• **What the task requires**
Only the lines from the one that contains "This screenshot has" through the last line of the data below should be duplicated, exactly and without pictures.

• **Records provided**

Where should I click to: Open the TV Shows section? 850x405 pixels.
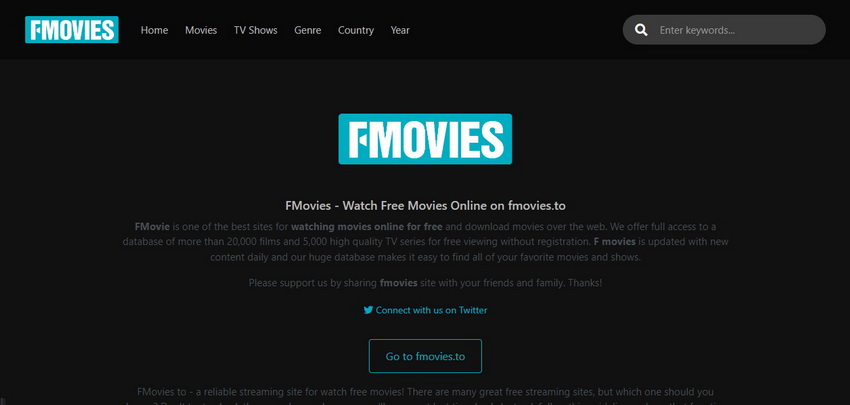255,30
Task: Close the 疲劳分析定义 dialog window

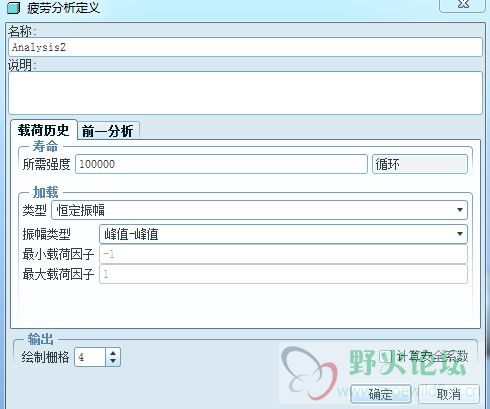Action: (x=463, y=5)
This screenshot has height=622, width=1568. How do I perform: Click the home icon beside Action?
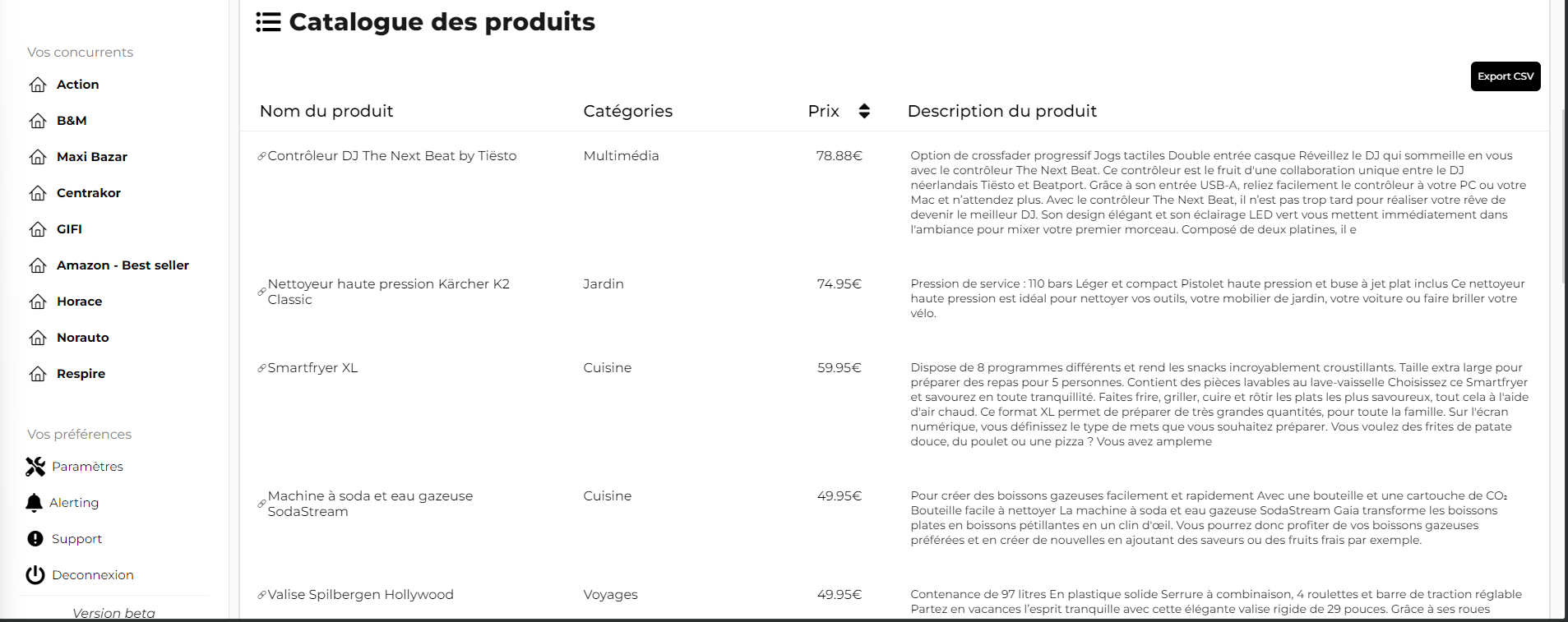tap(38, 85)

• **Finished task**
This screenshot has height=622, width=1568. How do I perform: Click the home icon beside Action?
tap(38, 85)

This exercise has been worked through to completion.